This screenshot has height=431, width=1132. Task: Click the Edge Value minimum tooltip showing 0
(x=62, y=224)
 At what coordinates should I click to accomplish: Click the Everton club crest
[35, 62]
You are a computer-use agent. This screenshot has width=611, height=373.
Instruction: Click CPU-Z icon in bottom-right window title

────────────────────────────────────────

Task goal >> All of the material above should be repeated word for word.

Written response >>
This screenshot has height=431, width=1132. Task: Click the Edge Value minimum tooltip showing 0
(x=62, y=224)
 At what coordinates should I click to accomplish: Click the Everton club crest
[35, 62]
You are a computer-use agent. This screenshot has width=611, height=373.
Instruction: Click CPU-Z icon in bottom-right window title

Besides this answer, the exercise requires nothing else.